E l’Italia?  Mentre sulle acque dell’Egeo e del Mediterraneo centrale si sta giocando una partita i cui esiti avranno importanti implicazioni sulle economie e sulle politiche sociali dei Paesi rivieraschi, la nostra politica estera continua a manifestare una indifferenza strategica incredibile e a essere assente in un teatro, quale quello Mediterraneo, che in passato ha sempre rappresentato la nostra principale direttrice di attenzione politica. 

E siccome la geopolitica non ammette vuoti di potere, se l’Europa stenta a far sentire la sua (flebile) voce, gli spazi lasciati liberi vengono riempiti da attori che applicano con decisione una politica assertiva.

Il controllo delle vie marittime è indispensabile per il benessere e il progresso di una nazione e, dopo la Brexit, l’Europa ha solamente la Francia e l’Italia che possono assicurare le portaerei, mezzi fondamentali per una reale proiezione di potenza ed efficace estensione di sicurezza.
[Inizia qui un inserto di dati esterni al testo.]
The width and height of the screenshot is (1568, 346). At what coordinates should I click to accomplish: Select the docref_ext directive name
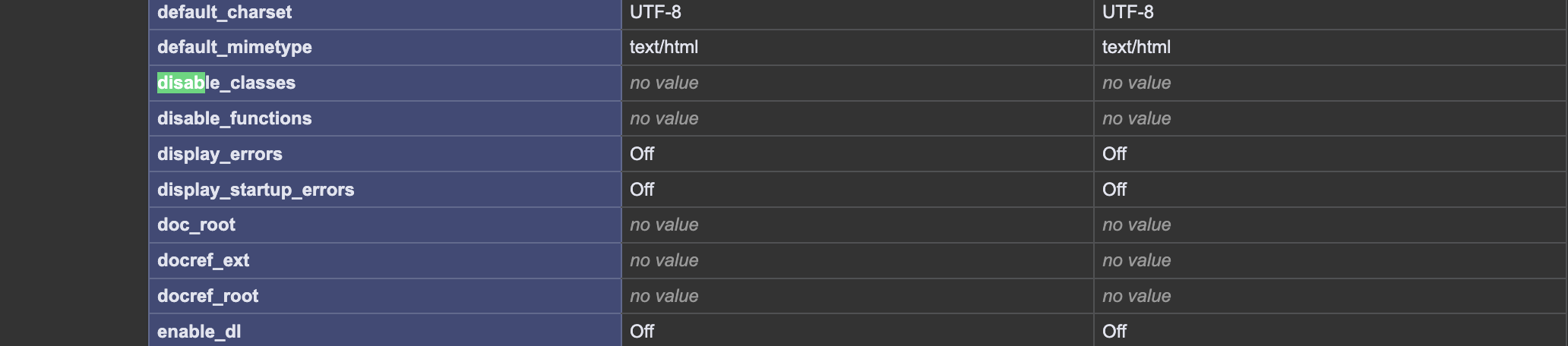[203, 260]
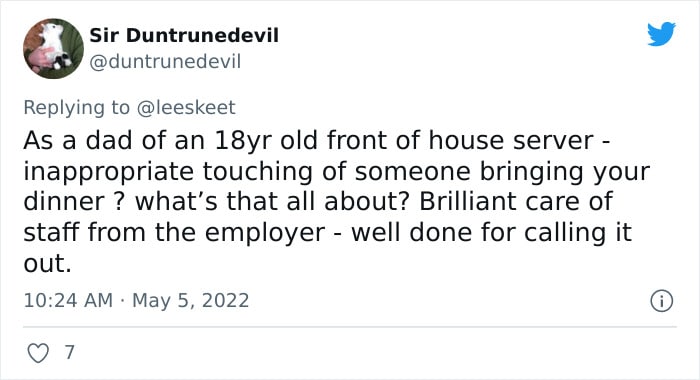Screen dimensions: 700x380
Task: Click the words 'front of house server'
Action: [460, 140]
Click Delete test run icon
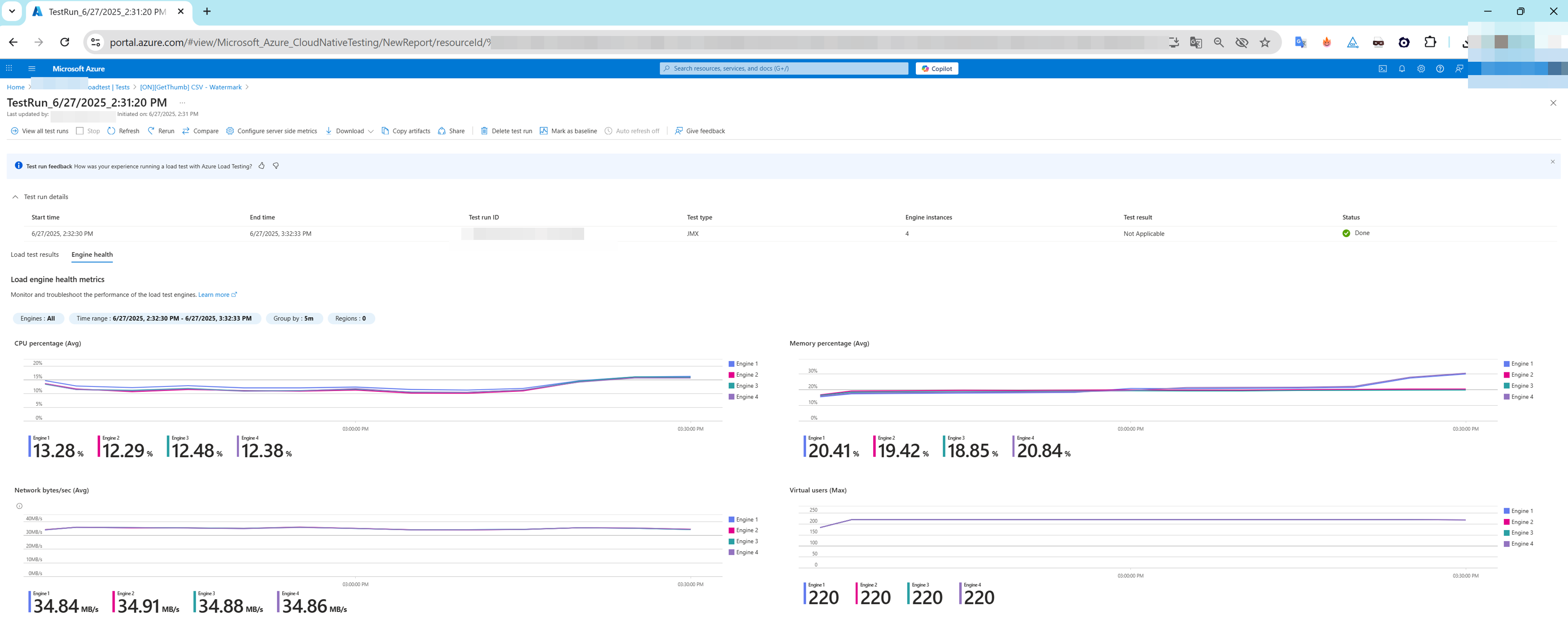Viewport: 1568px width, 638px height. [x=485, y=131]
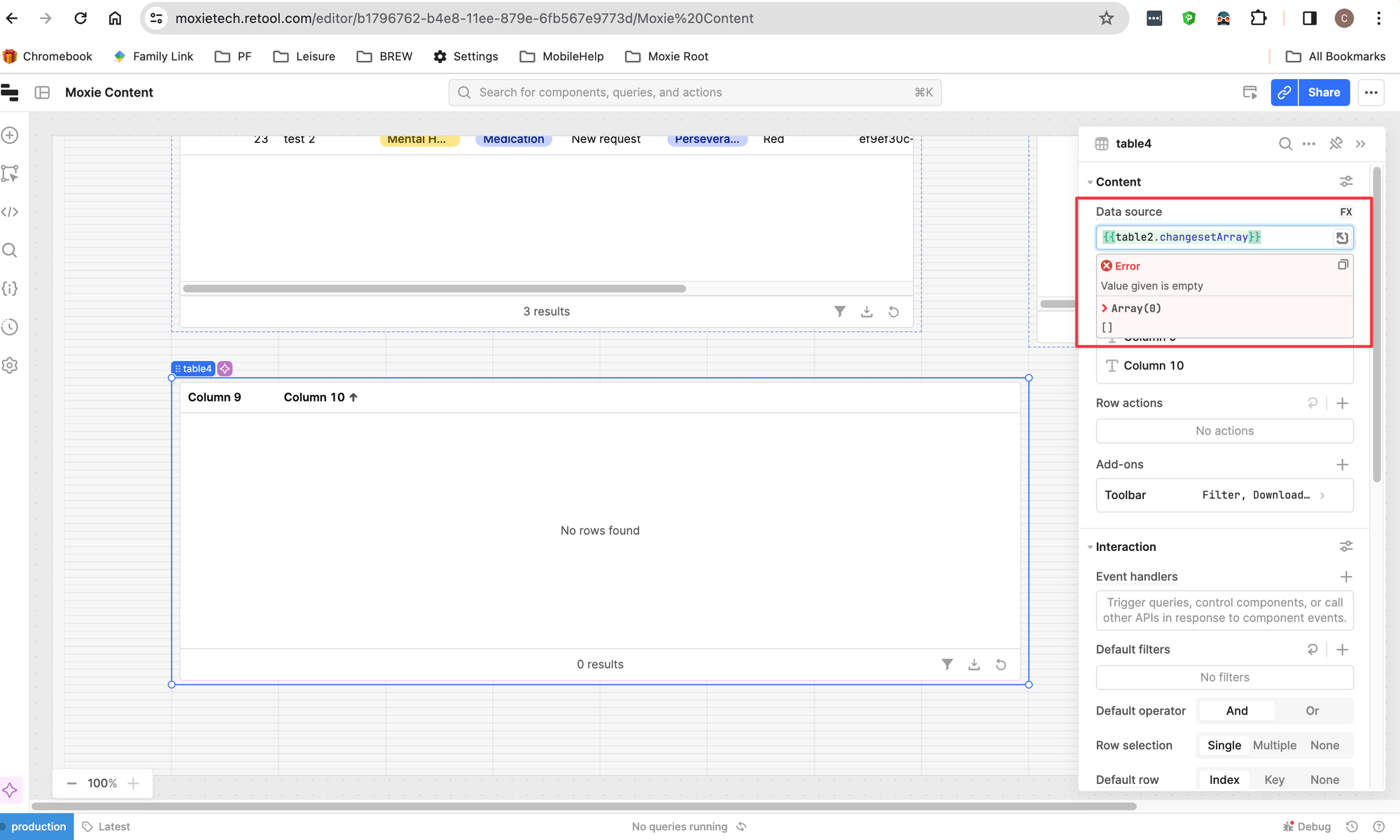This screenshot has height=840, width=1400.
Task: Collapse the Content section
Action: (1090, 181)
Ma, mentre molte importanti crisi si sviluppano su un mare di fondamentale importanza, invece di permettere alla nostra flotta di navigare in piena efficienza a tutela degli interessi politici ed economici nazionali ed europei, si preferisce guardare al limitato orizzonte del proprio orticello lasciando ad altri attori, ben più aggressivi e decisi, la possibilità di influire su questioni anche di nostro interesse, permettendo loro di accrescere il proprio destabilizzante ruolo nello scacchiere del Mediterraneo e di riempire un vuoto lasciato dalla nostra cecità strategica.